Tesco, Britain’s largest retailer, has apologised after receiving a series of complaints about the state of the Christmas Turkey.
The supermarket group has pledged to buy “rancid” Turkey on social media and has to order after the meat has fallen out.
On Christmas day, people complained about poultry on the Fa cebook and on Twitter, which topped 59 pounds.
“It’s just a few days ago,” wrote Carl Barber of Clacton- on-sea, Essex. “it’s out of date. 23 days of waste now there is no Christmas match. Any available customer service?
Alison Kendall, of Essex, said her Christmas dinner had been ruined.
She wrote: “thank you for purchasing the best Turkish crown, with a sales date of 26/12, which was already 25 days ago… Ruined our Christmas dinner.
“Imagine, at 6 o ‘clock on Christmas day, that I panicked and opened the Turkey package, and the smell of 10 people coming to the Christmas dinner was hit.
Kirsten Shore of Stafford, Staffordshire wrote: “hurry up! We have the same problem!
“Our first hosting and @tesco rotten Turkey ruined our day! I’m depressed!
“Thank you @tesco for selling my Turkey and ruining my first Christmas!
“250 pounds is wasted. A terrible meal and eight patients! ”
She later on Facebook added: “I was very excited, and very hard for my family and preparing Christmas dinner, but thanks to Tesco, I gave them a kind of can’t eat rotten rotten Turkey.

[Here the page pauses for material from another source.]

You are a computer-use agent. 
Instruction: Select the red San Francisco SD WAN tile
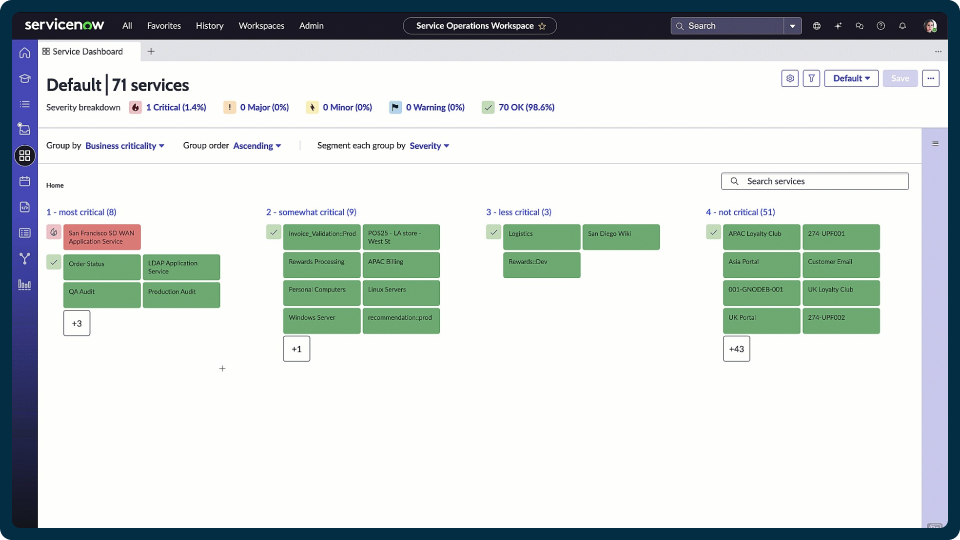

“Not only that, the gravy is made of Turkey, so everyone’s food is in the trash can. Thanks for Tesco!
Tesco apologized to social media and offered a refund.
A spokesman said: “we sold hundreds of thousands of quality British turkeys this Christmas.
“We have very high standards, so we will look at the few complaints that have been filed in recent days.
We will contact each customer to find out how this happened. ”
Last week, retailers promised to be the first food to stop wasting food.
Dave Lewis, the company’s chief executive, has urged other supermarket chains to take measures to adopt changes that will be implemented before march.
Like all other big British supermarkets, tesco has signed on to the 2025 Courtauld commitment, a voluntary agreement to reduce food waste by 20 per cent within a decade.